Class X – Maths Standard – Paper – 3

Ans. (C) rational number

p² = 32/50 = 16/25 => p = 4/5

Since, P is in form of p/q where q ≠ 0

∴ p is a rational number

Ans. (A) 2, -5

x² + 3x – 10 = 0

x² + 5x – 2x – 10 = 0

x (x + 5) – 2(x + 5) = 0

x = 2 and x = -5

Ans. (D) (3, 0)

(-4, 0) and (10, 0) both les on x-axis as y-coordinates are 0.

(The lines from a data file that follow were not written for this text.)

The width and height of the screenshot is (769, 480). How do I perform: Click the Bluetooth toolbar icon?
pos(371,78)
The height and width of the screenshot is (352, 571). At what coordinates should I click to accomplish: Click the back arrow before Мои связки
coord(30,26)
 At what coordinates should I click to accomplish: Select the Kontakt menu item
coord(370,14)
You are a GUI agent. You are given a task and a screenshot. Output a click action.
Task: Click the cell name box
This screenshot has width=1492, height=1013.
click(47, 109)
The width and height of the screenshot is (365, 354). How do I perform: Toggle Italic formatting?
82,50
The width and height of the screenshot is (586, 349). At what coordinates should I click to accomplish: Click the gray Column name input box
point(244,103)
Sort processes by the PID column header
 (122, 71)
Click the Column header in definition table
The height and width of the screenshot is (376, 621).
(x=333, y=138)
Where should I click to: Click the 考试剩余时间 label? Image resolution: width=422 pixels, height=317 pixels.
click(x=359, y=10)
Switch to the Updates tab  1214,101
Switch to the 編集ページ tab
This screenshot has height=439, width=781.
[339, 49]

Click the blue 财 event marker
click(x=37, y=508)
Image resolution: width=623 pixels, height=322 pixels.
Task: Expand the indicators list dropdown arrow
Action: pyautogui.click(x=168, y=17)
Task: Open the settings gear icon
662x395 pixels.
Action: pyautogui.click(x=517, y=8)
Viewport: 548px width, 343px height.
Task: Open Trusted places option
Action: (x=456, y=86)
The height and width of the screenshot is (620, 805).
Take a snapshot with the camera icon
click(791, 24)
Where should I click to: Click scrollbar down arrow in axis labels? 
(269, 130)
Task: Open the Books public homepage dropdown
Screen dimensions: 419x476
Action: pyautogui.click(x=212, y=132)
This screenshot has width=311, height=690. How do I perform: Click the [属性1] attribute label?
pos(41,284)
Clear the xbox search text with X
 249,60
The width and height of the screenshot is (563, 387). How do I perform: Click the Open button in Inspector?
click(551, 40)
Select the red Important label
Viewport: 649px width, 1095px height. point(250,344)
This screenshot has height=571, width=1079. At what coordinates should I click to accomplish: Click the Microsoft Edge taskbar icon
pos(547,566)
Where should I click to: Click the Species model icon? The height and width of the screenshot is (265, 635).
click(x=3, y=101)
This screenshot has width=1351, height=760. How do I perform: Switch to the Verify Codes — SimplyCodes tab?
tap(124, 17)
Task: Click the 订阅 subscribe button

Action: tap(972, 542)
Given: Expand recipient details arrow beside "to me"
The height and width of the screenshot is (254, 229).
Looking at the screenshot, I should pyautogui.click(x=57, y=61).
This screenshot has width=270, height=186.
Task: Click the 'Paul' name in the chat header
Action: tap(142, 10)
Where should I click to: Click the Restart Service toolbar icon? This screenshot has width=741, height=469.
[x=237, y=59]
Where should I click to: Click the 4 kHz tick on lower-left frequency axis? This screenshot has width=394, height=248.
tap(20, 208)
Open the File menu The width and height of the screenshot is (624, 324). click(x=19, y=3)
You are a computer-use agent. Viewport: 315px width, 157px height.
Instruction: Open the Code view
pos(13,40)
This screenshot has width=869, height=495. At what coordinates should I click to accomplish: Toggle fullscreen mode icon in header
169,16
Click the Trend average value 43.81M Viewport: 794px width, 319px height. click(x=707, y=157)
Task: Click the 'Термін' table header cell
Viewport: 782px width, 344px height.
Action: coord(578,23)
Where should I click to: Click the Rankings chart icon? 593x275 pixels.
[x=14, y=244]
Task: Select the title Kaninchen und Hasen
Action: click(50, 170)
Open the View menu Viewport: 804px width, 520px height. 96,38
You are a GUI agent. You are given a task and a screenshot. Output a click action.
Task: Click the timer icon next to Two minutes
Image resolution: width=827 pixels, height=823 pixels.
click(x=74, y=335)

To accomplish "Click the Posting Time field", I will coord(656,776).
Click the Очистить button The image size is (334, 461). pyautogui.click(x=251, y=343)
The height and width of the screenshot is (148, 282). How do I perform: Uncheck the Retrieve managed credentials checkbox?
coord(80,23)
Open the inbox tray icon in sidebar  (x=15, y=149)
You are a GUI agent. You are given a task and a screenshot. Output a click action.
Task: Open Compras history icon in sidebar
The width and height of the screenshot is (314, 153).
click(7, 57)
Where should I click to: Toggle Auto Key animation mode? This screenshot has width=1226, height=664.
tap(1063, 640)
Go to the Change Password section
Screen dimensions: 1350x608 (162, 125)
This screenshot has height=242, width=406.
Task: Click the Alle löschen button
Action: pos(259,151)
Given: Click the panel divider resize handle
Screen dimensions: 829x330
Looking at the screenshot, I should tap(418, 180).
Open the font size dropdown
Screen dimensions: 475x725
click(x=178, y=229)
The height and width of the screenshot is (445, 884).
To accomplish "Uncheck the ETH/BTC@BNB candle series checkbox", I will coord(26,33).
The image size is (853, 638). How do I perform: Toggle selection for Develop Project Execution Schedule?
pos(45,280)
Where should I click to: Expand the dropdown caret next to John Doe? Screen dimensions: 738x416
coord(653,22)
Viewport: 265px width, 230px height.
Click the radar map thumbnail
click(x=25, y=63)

So, point equidistant from (-4, 0) and (10, 0) will be

= (x₁ + x₂)/2 (Mid-point formula)

= (-4 + 10)/2 = 6/2 = 3

∴ Point will be (3, 0)

Ans. (C) 4/3, 7/3, 9/3, 12/3, ……

Common difference (d) = 7/3 – 4/3 = 3/3 = 1

9/3 – 7/3 = 2/3

As we can see that 1 ≠ 2/3

Thus, difference between consecutive terms is not same.

Hence, this is not an A.P

Ans. (C) (D) 3^2/3

Volume of sphere = 4/3 πr³

12 π = 4/3 πr³

r³ = 3²

r = 3^2/3

Ans. (D) 0

(x² – 1)

= (x – 1)(x + 1)

x = -1 or 1

Thus α = -1 and β = 1

∴ α + β = -1 + 1 = 0

Ans. (A) 2/7 A cm²

Angle of shaded sector = 280

Area of shaded sector = A cm²

A = θ/360 πr²

A = 280/360 πr²

A = 7/9 πr²

9A/7 = πr²

Angle of unshaded sector = 360 – 280 = 80

Angle of unshaded sector = θ/360 πr²

= 80/360 πr²

= 2/9 x 9A/7

= 2/7A cm²

Ans. (D) a = 0, b = -6

x² + (a + 1) x + b ….(i)

Zeroes of given quadratic polynomial are 2 and -3

∴ α = 2 and β = -3

Then, sum of roots (α + β) = 2 + (-3) = -1

Product of roots (αβ) = 2 x -3 = -6

∴ Quadratic polynomial

=> x2 = (α + β) x + αβ= 0

=> x2 + 1x – 6 = 0 ……. (ii)

From equation (i) and (ii)

a + 1 = 1

a = 0

 And b = -6

Ans. (A) 62.5°

∠PAC = 90 (Tangent is perpendicular to the radius through point of contact)

∠PBA = 90

∠APB = 55 (Given)

So ∠APB + ∠PAC +∠PBA + ACB = 360 ( sum of all angles of quadrilateral)

∠ACB = 360 – 235

= 125°

∠ACB = 2∠AQB (Angle subtended by an arc at centre is double the angle subtended by it at any other point of contact)

∠AQB = 125/2 = 62.5°

Ans. (B) (-5/3, 11/3)

Here OA/OB = m₁/m₂

Let A = (x, y), B = (x₂, y₂) and O (x₁, y₁)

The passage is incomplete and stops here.